Introduction: Analysis of Variance (ANOVA) in R

This an instructable on how to do an Analysis of Variance test, commonly called ANOVA, in the statistics software R.

ANOVA is a quick, easy way to rule out un-needed variables that contribute little to the explanation of a dependent variable. It is acessable and applicable to people outside of the statistics field.

This instructable will assume no prior knowledge in R and will give basic software commands that may be trivial to an experienced user. If you are familiar with R I suggest skipping to Step 4, and proceeding with a known dataset already in R.

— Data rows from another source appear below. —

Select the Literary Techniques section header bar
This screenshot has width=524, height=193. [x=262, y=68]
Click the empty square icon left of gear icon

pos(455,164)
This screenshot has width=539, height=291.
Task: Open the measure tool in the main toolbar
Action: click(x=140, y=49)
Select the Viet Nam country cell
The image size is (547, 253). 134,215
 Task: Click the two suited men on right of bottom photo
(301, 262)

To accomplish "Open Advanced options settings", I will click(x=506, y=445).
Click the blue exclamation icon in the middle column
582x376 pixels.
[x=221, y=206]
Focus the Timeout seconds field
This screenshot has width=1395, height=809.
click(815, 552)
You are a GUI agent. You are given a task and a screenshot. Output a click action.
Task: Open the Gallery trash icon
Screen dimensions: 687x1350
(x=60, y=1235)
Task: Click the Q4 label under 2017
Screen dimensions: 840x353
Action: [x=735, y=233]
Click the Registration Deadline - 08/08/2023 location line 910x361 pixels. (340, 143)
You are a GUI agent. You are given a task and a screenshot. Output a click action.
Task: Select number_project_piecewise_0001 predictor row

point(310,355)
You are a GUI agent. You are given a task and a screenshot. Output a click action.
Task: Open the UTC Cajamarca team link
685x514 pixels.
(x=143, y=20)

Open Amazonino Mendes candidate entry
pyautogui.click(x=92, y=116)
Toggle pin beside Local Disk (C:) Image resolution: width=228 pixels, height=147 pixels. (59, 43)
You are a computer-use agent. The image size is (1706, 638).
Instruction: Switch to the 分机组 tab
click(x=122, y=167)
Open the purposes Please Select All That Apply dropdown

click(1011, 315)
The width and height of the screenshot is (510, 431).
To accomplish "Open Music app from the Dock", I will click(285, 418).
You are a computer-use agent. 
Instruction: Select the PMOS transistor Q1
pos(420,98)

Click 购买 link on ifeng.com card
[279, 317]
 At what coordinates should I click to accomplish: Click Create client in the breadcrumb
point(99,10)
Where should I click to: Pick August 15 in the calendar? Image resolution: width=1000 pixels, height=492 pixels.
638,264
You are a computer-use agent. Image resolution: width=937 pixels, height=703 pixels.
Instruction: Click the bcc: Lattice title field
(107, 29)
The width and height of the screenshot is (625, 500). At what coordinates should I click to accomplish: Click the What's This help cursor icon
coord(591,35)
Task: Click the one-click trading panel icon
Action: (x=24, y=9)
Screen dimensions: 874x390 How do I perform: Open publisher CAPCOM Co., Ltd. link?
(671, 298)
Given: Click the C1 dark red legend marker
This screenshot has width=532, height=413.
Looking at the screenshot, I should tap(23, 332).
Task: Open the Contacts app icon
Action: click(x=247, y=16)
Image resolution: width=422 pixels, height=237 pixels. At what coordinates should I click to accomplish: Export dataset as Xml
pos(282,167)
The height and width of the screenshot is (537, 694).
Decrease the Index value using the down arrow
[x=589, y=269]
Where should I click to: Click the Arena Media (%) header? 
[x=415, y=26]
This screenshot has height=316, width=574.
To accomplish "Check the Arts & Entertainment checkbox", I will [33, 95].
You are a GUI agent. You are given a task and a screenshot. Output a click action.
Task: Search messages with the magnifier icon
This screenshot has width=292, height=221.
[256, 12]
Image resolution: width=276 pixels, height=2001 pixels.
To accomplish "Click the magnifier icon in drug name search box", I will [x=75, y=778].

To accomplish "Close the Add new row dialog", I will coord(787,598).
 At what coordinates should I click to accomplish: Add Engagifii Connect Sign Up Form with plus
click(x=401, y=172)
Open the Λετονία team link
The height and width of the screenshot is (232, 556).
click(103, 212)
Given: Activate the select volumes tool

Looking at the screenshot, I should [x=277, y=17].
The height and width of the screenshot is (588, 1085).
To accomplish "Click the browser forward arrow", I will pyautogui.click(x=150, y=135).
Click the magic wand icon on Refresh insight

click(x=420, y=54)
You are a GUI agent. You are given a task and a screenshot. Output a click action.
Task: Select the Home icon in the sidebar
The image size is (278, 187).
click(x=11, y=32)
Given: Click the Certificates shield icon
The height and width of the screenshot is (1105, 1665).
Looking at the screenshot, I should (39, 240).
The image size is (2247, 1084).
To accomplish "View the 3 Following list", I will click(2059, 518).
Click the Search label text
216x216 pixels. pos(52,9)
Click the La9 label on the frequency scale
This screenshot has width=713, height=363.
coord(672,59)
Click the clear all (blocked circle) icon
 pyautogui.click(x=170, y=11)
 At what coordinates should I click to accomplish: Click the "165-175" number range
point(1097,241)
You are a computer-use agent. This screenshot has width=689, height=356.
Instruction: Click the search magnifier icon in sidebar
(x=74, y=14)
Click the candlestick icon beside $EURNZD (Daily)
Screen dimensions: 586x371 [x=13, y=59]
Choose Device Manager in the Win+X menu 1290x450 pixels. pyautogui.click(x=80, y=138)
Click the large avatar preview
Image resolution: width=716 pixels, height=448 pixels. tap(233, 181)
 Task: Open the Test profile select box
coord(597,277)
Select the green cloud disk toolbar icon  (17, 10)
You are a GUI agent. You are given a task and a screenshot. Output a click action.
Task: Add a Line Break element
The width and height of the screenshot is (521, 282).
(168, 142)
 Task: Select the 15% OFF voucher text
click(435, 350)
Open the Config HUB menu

R is a free, open source, and ubiquitous in the statistics field. R has all-text commands written in the computer language S. It is helpful, but by no mean necessary, to have an elementary understanding of text based computer languages. If you can not stand working with text-based software I suggest that you try the statistics software JMP.


What You need:
-Access to a computer
-A data set to analyze

Estimated time to complete an ANOVA Test:
-15 minutes for a new user.
-5 minutes for an experienced user.

Step 1: Getting Started:


If R isn't on your computer already it can be downloaded for free from the official website at:
  • http://cran.r-project.org/bin/windows/base/ (Windows)
  • http://cran.r-project.org/bin/macosx/ (Mac)
  • http://cran.r-project.org/ (Linux)
Choose the version (32bit/64bit) that is of the operating system’s natural base.

Open R:

You will see the basic command counsel open. This is a log and output of commands executed. However, it can’t be edited making it hard to work with, instead open a Script window with the following:

  • File >>
  • New Script

This window acts as a basic word processor (close to notepad)from which commands can be written, edited, and executed by right-clicking a line or selection and running it. Alternatively the shortcut Control+r will also execute a line or selection.

Note:
You can write comments in R by putting a pound sign (#) at the start of the comment. an example of this is shown in Step 3.

Step 2: Reading Data:

.csv is perhaps the most prevalent file type when dealing with data files. .csv Files can be made easily from excel. Alternatively you can enter your data directly into R by naming and pointing variables (see the secondary image for help)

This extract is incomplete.